The Malvern campus, which returned to its former name, is located in Albert Road North, Malvern and has been known as Malvern College of Further Education, (around 1965) then Malvern Hills College, until merging with Evesham College in September 2000 to become the Malvern campus for Evesham and Malvern Hills College in 2000, renamed South Worcestershire College in 2009. The college was operated by the Wyvern Trust, which was formed 1982 to manage and maintain the existence of Malvern Hills College when the site was purchased by Malvern Hills District Council following an unsuccessful attempt by the council of the former Hereford and Worcester county to sell the land and buildings.
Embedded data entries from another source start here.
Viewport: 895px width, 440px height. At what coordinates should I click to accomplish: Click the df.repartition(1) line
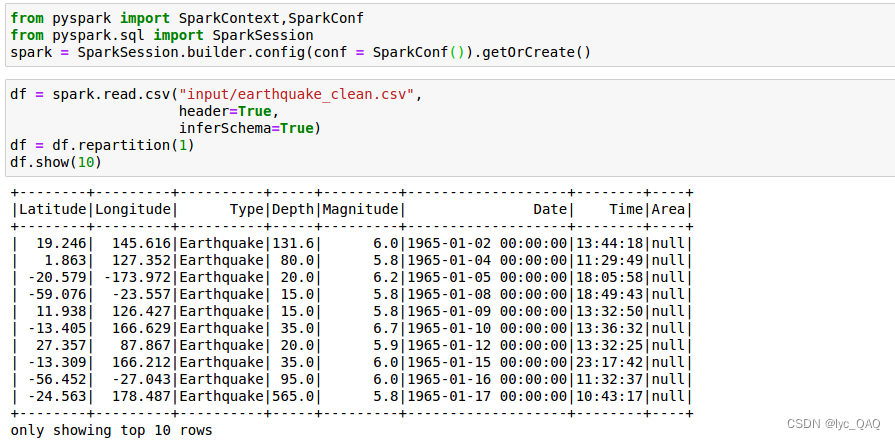coord(102,146)
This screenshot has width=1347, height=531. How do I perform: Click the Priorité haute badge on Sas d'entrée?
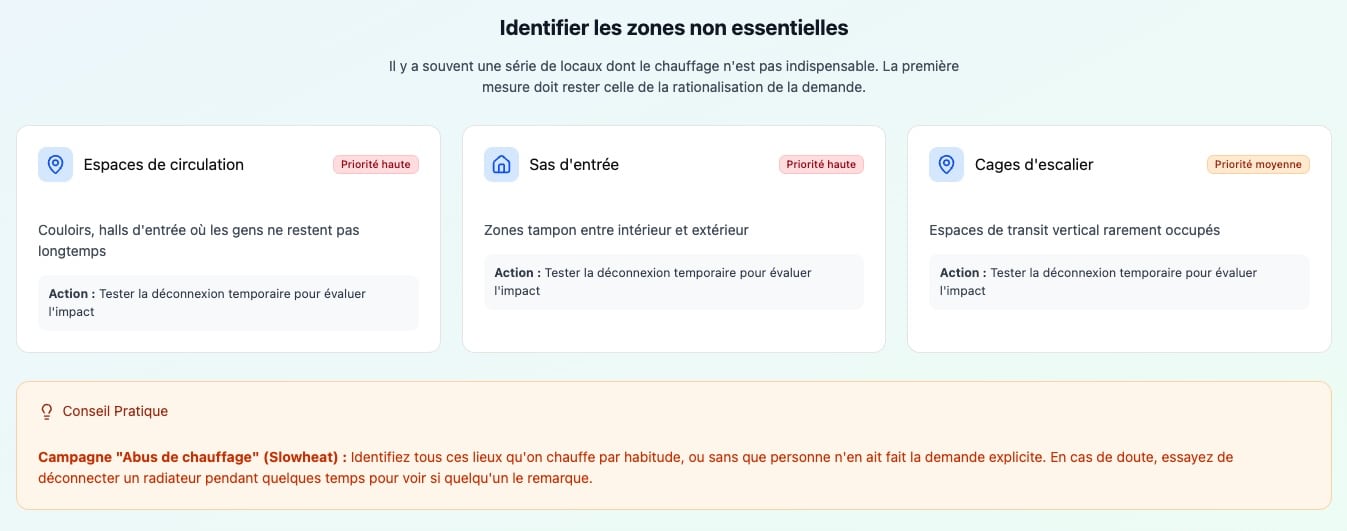(821, 165)
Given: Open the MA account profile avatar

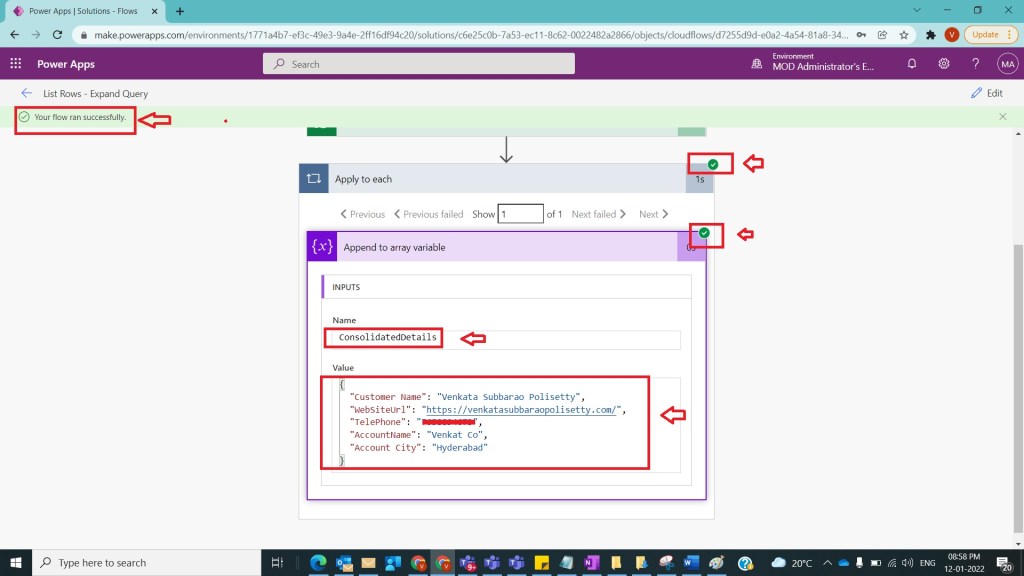Looking at the screenshot, I should [1007, 63].
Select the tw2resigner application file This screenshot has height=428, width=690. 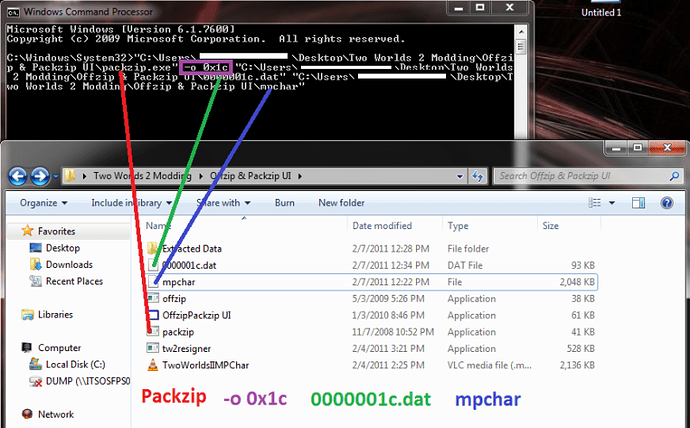(x=185, y=349)
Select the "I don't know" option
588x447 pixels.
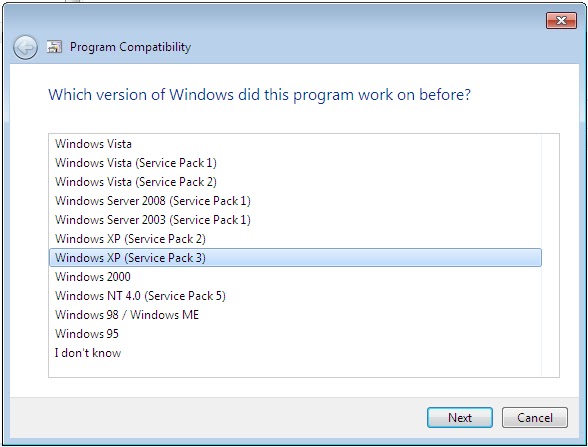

The trust was dissolved on the merger with Evesham College. The complex contains special teaching facilities and salons for hair and beauty therapy, art and crafts studios, workshops and the Malvern Community Learning Centre for adults.

==Closure==
In November 2020 it was announced that Malvern Hills College would close down in the summer of 2021. A covenant on the buildings requires the site to be used for educational purposes, despite a bid from the community to save the college and Malvern Town Council appointing the college as an asset of community value, WCG continued with the closure.

WCG launched Malvern Hills Centre for Digital & Cyber Technology, on the Malvern Hills Science Park specialising in a limited offer of IT courses for adults. The centre opened in September 2021 but failed to recruit and closed.

In November 2021, following a protest and rally held in Priory Park, Malvern Hills District Council reaffirmed it commitment to uphold the covenant to continue education facilities at the Albert Road site.

Following a campaign 'Save Malvern Hills College' run by former students, staff, business leaders, councillors, educators & community representatives to save the school, a new non-profit company, Malvern Hills Arts & Community College Limited, was formed to take a bid forward to WCG .
In addition to the money previously pledged by The Bransford Trust
A grant of £400,000.00 from Malvern Hills District Council, was matched by a further grant of the same amount by Worcester County council. Together, the three funding partners are working with the newly created non-profit Malvern Hills Arts & Community College to try reach a deal with Warwickshire College Group to buy the site so that the community in Malvern & beyond can benefit from the college.

==Further use==
Following a ruling in favour of Warwickshire Colleges Group by a High Court judge on 14 June 2023, Malvern Hills District Council was forced to back down on the covenant which insists that the Malvern Hills College campus always be used for an educational purpose, effectively opening the possibility for the site to be sold for housing development.